* **EXERCISE DIRECTIONS**:
Copy the entries below word for word, starting at the line containing "You are a computer-use" and continuing through the last line of the entries. Leave out the pictures.

* **GIVEN DATA**:
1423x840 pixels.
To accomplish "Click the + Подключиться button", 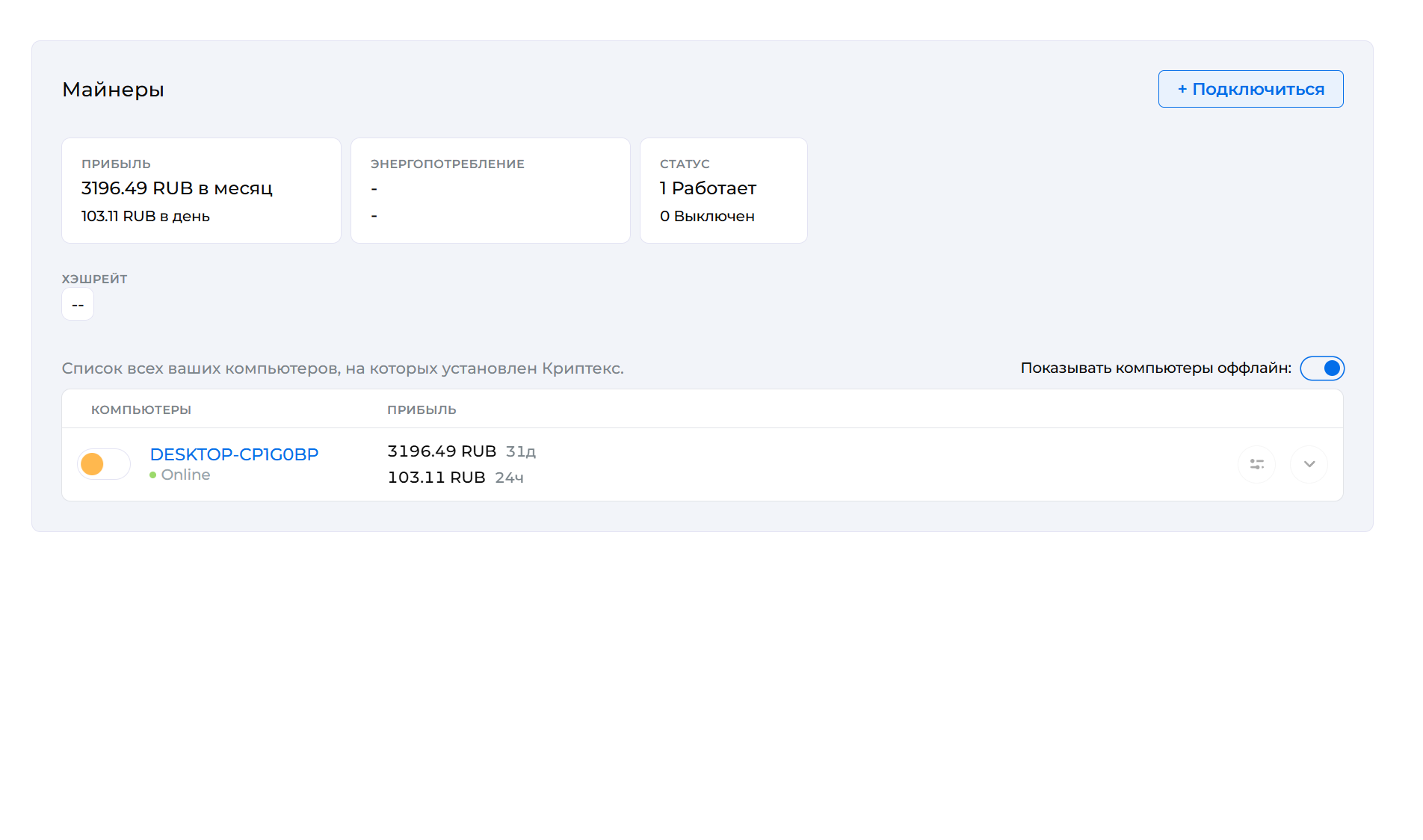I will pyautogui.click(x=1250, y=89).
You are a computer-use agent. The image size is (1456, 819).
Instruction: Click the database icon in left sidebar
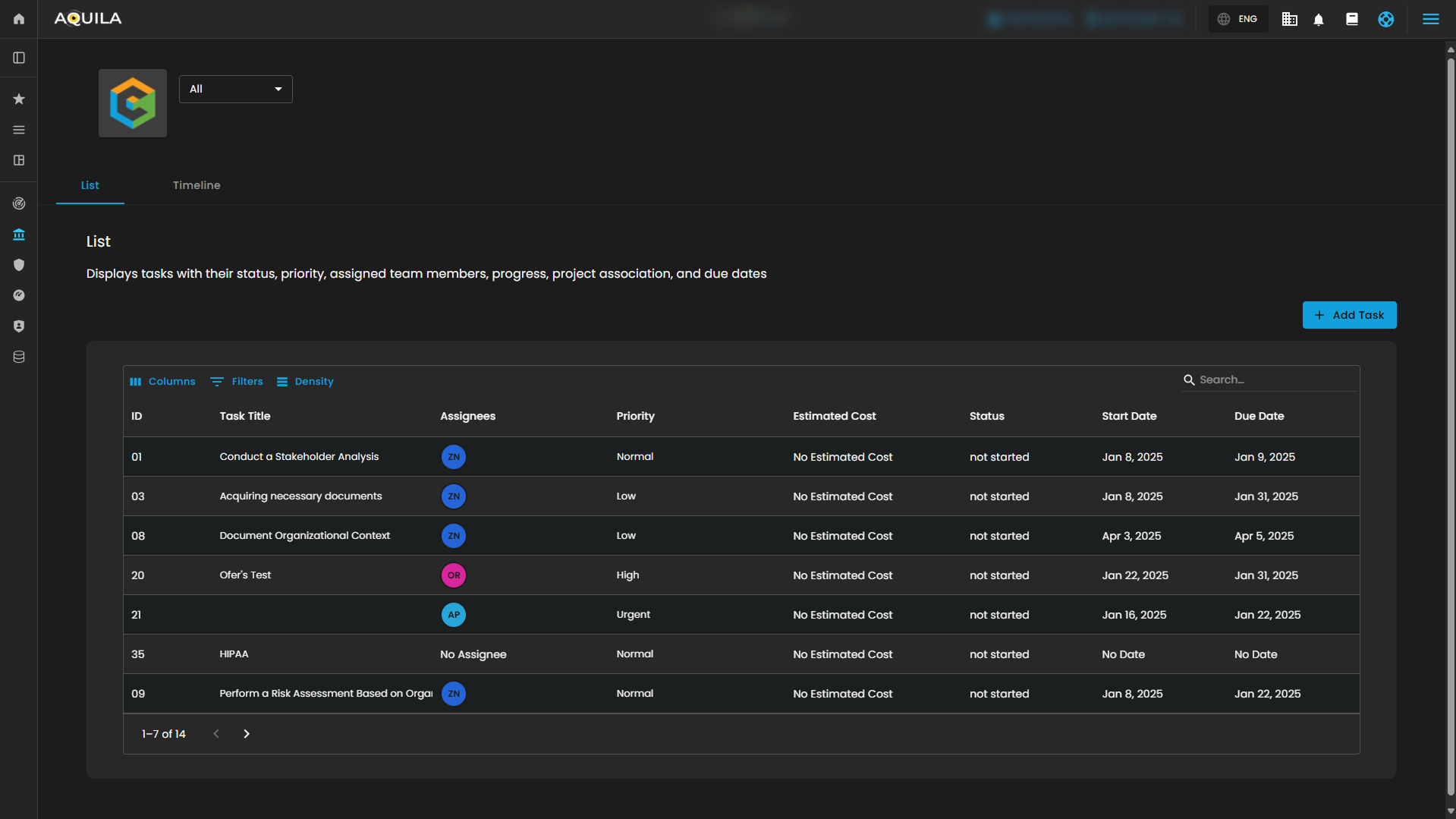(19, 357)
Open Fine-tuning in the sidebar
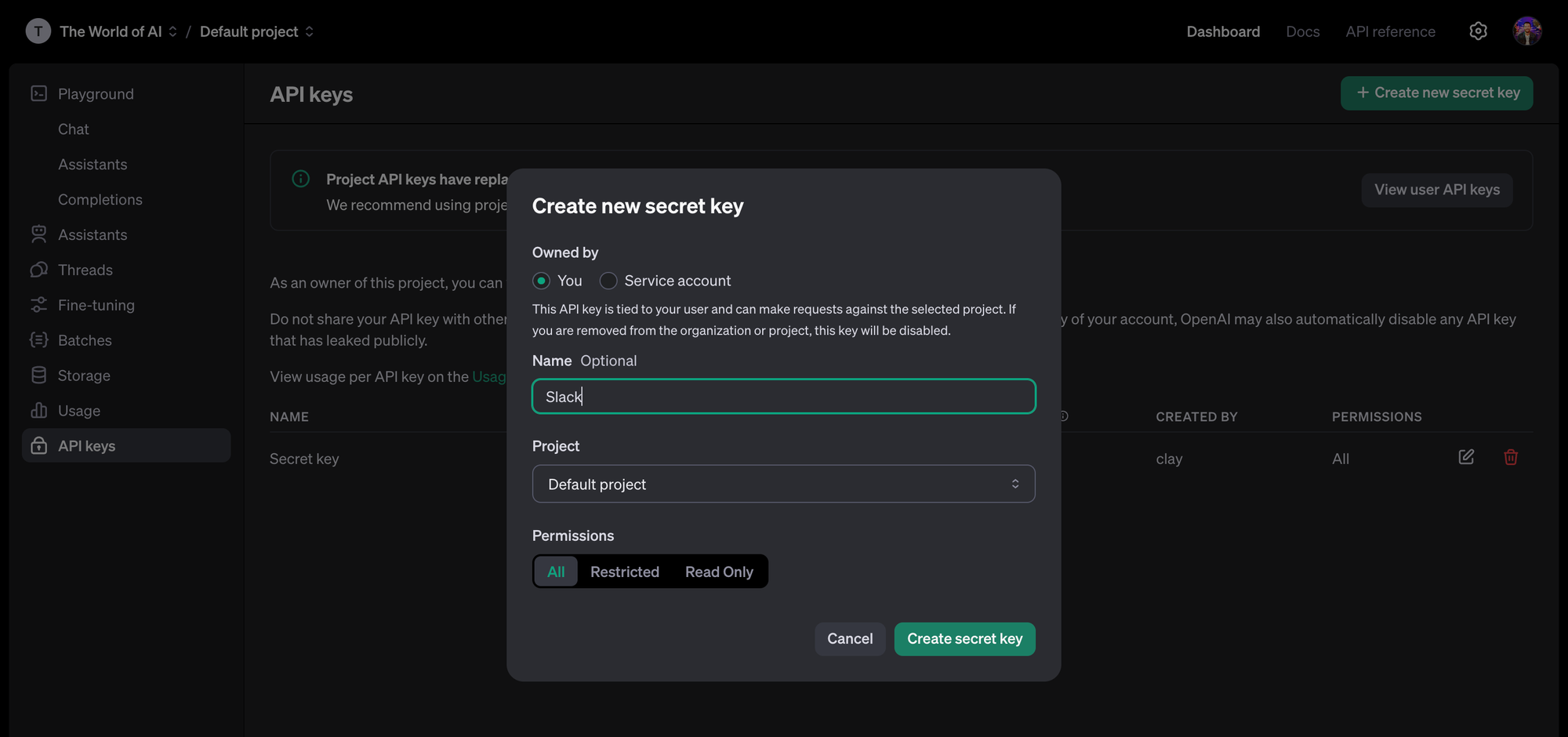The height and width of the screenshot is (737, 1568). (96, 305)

* **TASK RESPONSE**:
You are a computer-use agent. The image size is (1456, 819).
Instruction: Click the database icon in left sidebar
(19, 357)
Open Fine-tuning in the sidebar
The height and width of the screenshot is (737, 1568). (96, 305)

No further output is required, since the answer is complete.